Le tartarughe non hanno piu’ abbastanza spiagge per deporre le loro uova e ce ne sono rimaste così poche che quando se ne trova una presa a un amo, la Guardia Costiera la salva con dispendio di uomini e mezzi (e fa bene), dimenticando che stiamo parlando pur sempre di un rettile, anche se simpatico.

Di pesci e crostacei nel Mediterraneo ne peschiamo così tanti che due terzi di quelli che mangiamo siamo costretti a importarli dall’estero: le cozze dal Cile, i calamari dall’Argentina, i naselli dal Senegal, il pangasio dal Vietnam, i merluzzi dall’Alaska. I fondali di casa nostra li abbiamo ripuliti senza accorgercene, d’altronde, dopo che un peschereccio è passato il mare sembra lo stesso di prima.

Consideriamo il mare come un supermercato dove prendere quello che ci serve, come se gli scaffali si riempissero da soli

Quando avremo ripulito anche i fondali di altre nazioni (gli esperti prevedono tra una ventina di anni), ci sorprenderemo all’improvviso che non avremo più abbastanza risorse dal mare e invocheremo un nuovo stato di calamità. E nuovi sussidi.

Una numerosa popolazione di polpi sarebbe stata anche quella un buon rimedio contro il granchio blu, perche’ i polpi sono ghiotti di granchi, ma di polpi ne sono rimasti pochi perche’ noi italiani pretendiamo di mangiarli tutto l’anno e in tutta la penisola e il polpo di casa nostra, come specie, è davvero sfiancato.

Certo, ci rimarrebbero gli uccelli, anche loro potrebbero ridimensionare la popolazione di granchi blu, ma chi glielo fa fare a un gabbiano di affrontare chele robuste che possono staccargli un becco quando nelle grandi città si ritrova i sacchi della spazzatura da tutte le parti?

E così, senza predatori naturali, oggi ci resta puntare su padella, aglio e rosmarino. Ah, dimenticavo, e sui sussidi.

**CONSEGNE:**
- a) Rispondi alle seguenti domande sul brano sul Mediterraneo:
(i) Da quale paese vengono importati i calamari?
(ii) Entro quanto tempo gli esperti prevedono che saranno ripuliti anche i fondali di altre nazioni?
(iii) Di che cosa sono ghiotti i polpi?
- b) Ripeti fedelmente il passo del brano sul Mediterraneo che si apre con le parole contenenti "Quando avremo ripulito" e si chiude con "è davvero sfiancato.".

**DATI FORNITI:**
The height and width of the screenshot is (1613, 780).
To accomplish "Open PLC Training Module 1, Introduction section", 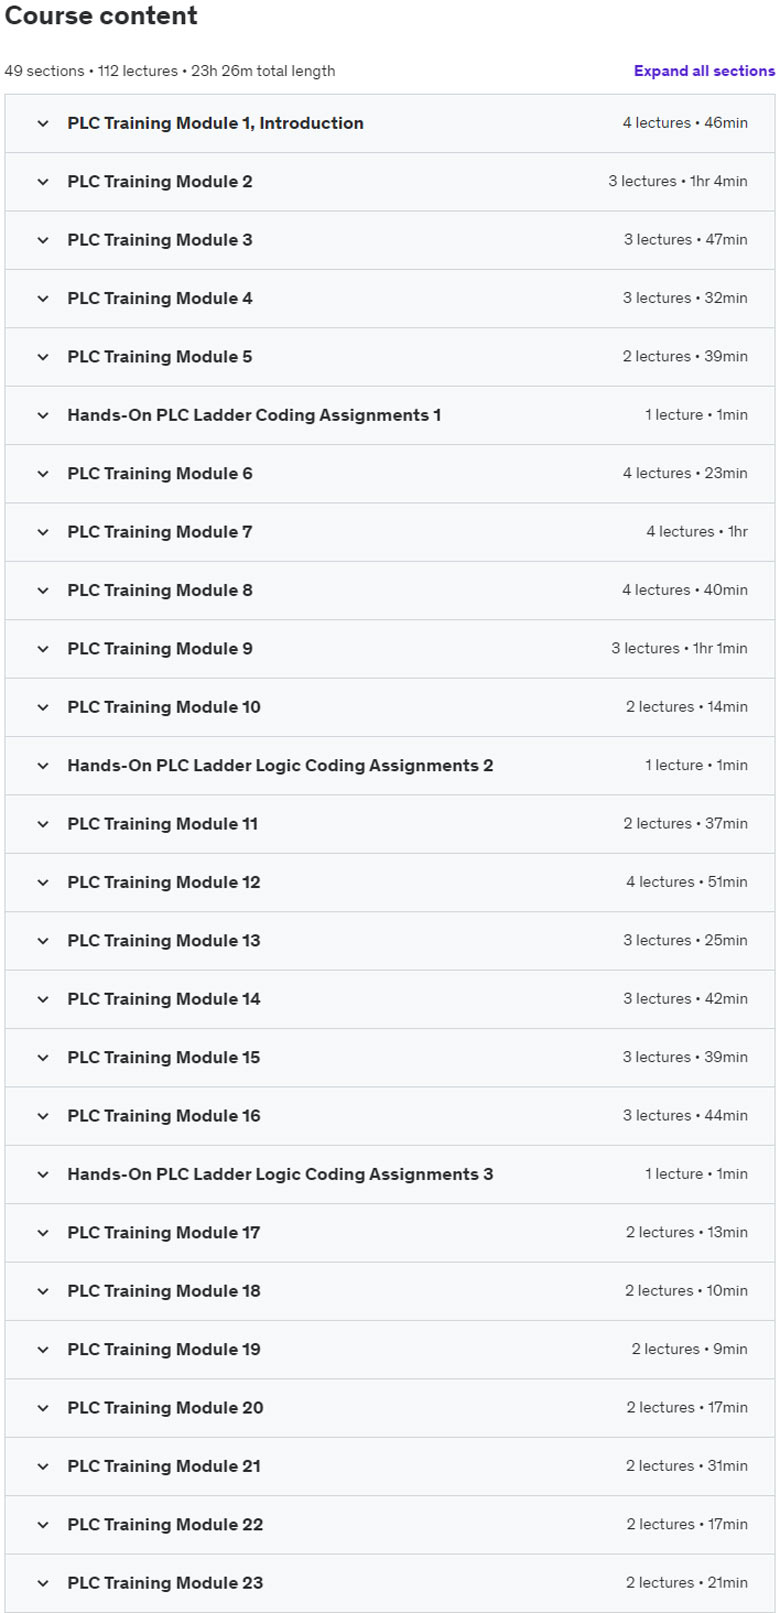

...

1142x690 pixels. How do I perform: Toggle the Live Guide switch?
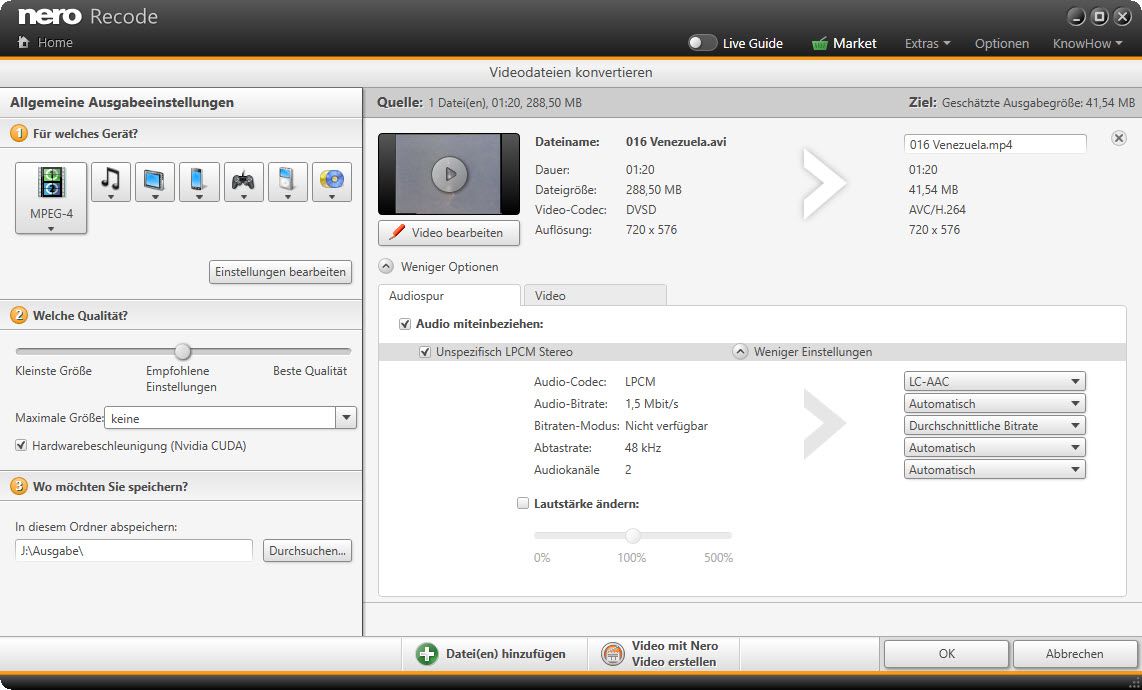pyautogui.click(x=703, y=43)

**ELENCO SOLUZIONI:**
- a)
(i) Dall'Argentina.
(ii) Tra una ventina di anni.
(iii) Di granchi.

- b)
Quando avremo ripulito anche i fondali di altre nazioni (gli esperti prevedono tra una ventina di anni), ci sorprenderemo all’improvviso che non avremo più abbastanza risorse dal mare e invocheremo un nuovo stato di calamità. E nuovi sussidi.

Una numerosa popolazione di polpi sarebbe stata anche quella un buon rimedio contro il granchio blu, perche’ i polpi sono ghiotti di granchi, ma di polpi ne sono rimasti pochi perche’ noi italiani pretendiamo di mangiarli tutto l’anno e in tutta la penisola e il polpo di casa nostra, come specie, è davvero sfiancato.